The most recent example occurred during the 2015 legislative session, when the Legislature passed a law forbidding municipalities from requiring restaurants or businesses with a drive-through window to accommodate bicyclists and pedestrians. The law was prompted by a Salt Lake City ordinance approved earlier in the year.

Salt Lake City Council Chairman Luke Garrott says he's concerned that the recycling ordinance could meet a similar fate. Melva Sine heads up the Utah Restaurant Association, and like her counterpart, Smith, at the Apartment Association, she says that the economics of a mandatory program must make sense to restaurants. If a recycling ordinance costs restaurateurs money, then her organization will have a hard time backing it, she says.

"Restaurants, per se, have concerns," Sine says. "Sustainability is a hot topic and one that the restaurant industry is on top of because we can save some money by conserving. The question is, does the money we're saving outweigh what it costs to actually provide the service?"

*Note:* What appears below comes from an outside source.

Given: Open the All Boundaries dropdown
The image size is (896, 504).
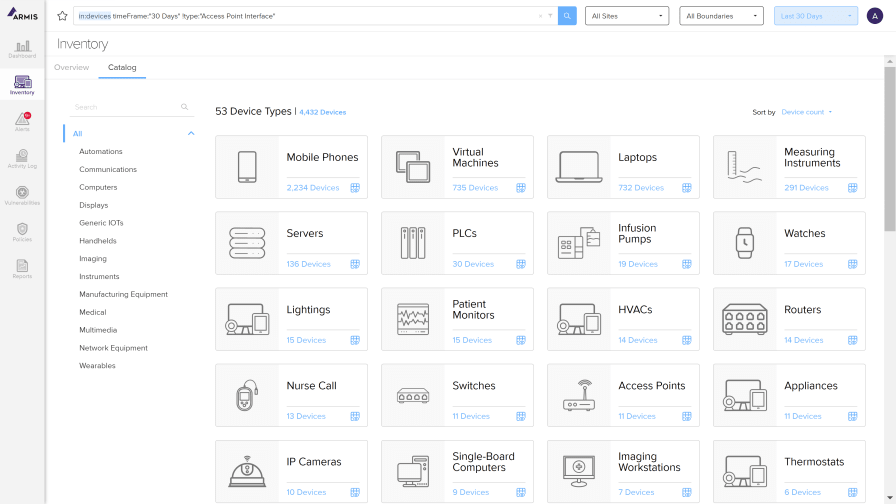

Momentum Recycling's Lair says that the ordinance allows enough loopholes to accommodate businesses that simply cannot comply, either because of space restrictions or because of costs. As the city continues to grapple with how best to deal with the hundreds of thousands of tons of waste it produces each week, Lair says his hope is that the ordinance on the table now will get even stricter.

"It's a great step and, hopefully, it's just one first step and there will be a lot of more to come later," he says. "We would hope that this is a good compromise starting point, but that over time, as grandfather periods expire, some of these loopholes get tightened up so that every business is participating. But we applaud the start."